### Assignment
Go to the line that includes "Task: Choose the 2024 year button" and retype it, then every line after it to the end of the data, adding nothing.

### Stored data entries
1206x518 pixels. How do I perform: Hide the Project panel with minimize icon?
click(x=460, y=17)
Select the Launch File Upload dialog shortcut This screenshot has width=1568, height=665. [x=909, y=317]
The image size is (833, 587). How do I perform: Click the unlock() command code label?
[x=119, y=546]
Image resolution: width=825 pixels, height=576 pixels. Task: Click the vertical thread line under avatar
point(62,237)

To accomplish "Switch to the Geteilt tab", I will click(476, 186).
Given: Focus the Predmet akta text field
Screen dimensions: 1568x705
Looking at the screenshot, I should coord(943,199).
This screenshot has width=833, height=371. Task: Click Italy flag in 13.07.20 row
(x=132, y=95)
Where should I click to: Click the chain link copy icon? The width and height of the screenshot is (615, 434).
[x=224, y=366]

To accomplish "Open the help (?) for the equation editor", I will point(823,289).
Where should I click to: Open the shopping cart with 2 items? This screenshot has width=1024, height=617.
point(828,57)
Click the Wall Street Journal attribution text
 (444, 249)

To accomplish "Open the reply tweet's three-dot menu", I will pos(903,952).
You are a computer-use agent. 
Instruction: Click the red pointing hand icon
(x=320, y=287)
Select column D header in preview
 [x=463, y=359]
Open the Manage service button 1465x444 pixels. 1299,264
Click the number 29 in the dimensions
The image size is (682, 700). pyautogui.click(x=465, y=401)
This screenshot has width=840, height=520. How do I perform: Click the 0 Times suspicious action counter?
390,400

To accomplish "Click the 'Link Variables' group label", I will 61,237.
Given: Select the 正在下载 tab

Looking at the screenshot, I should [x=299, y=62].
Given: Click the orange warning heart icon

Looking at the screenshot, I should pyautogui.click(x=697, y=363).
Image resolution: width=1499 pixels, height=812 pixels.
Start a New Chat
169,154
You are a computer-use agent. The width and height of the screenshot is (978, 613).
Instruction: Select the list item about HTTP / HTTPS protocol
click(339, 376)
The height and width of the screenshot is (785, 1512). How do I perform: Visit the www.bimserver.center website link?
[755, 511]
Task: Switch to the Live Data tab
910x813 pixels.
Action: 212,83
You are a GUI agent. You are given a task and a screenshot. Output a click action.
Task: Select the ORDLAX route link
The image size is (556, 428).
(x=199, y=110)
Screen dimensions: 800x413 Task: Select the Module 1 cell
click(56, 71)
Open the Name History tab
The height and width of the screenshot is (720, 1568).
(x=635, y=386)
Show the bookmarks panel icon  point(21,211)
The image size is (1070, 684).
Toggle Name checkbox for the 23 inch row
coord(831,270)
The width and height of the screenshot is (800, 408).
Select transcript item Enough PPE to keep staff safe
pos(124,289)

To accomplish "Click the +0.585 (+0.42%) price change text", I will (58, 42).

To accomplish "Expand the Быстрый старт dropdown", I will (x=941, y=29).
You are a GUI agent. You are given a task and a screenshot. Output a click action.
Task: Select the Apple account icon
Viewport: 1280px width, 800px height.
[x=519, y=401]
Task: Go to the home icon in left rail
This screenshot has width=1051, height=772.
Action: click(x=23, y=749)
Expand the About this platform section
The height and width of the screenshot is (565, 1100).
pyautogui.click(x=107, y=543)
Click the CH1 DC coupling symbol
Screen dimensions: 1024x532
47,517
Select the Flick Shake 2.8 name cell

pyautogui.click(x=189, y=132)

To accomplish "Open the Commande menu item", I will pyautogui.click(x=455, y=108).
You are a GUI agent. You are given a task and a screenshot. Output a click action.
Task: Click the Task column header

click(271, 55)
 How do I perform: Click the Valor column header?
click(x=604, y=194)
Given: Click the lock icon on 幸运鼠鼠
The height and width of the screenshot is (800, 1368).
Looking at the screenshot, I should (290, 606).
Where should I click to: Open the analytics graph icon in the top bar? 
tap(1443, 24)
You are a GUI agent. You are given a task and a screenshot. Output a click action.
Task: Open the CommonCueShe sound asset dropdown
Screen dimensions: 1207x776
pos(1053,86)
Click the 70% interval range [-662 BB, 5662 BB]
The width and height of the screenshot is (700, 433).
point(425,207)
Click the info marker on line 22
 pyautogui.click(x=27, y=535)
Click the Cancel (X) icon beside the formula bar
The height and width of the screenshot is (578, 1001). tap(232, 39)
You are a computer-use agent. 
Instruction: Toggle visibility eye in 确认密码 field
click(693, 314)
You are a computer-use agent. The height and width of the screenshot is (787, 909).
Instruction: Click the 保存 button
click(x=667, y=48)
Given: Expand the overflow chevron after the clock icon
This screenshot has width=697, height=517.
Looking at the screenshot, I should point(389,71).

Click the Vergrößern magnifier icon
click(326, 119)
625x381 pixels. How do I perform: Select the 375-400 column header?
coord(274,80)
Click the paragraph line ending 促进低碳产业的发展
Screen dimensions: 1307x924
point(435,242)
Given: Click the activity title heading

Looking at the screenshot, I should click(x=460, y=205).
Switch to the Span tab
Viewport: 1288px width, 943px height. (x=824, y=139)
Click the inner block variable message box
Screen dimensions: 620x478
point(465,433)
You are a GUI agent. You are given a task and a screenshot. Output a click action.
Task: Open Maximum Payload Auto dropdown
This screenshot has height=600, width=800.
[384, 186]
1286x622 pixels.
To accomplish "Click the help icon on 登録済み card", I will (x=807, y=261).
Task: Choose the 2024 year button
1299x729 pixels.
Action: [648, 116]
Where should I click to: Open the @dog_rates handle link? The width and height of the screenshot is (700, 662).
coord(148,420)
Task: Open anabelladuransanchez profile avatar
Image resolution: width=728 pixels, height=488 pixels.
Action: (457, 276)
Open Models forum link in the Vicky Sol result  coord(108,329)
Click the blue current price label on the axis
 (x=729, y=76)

### Response for this exercise
Task: Choose the 2024 year button
1299x729 pixels.
Action: [648, 116]
Where should I click to: Open the @dog_rates handle link? The width and height of the screenshot is (700, 662).
coord(148,420)
Task: Open anabelladuransanchez profile avatar
Image resolution: width=728 pixels, height=488 pixels.
Action: (457, 276)
Open Models forum link in the Vicky Sol result  coord(108,329)
Click the blue current price label on the axis
 (x=729, y=76)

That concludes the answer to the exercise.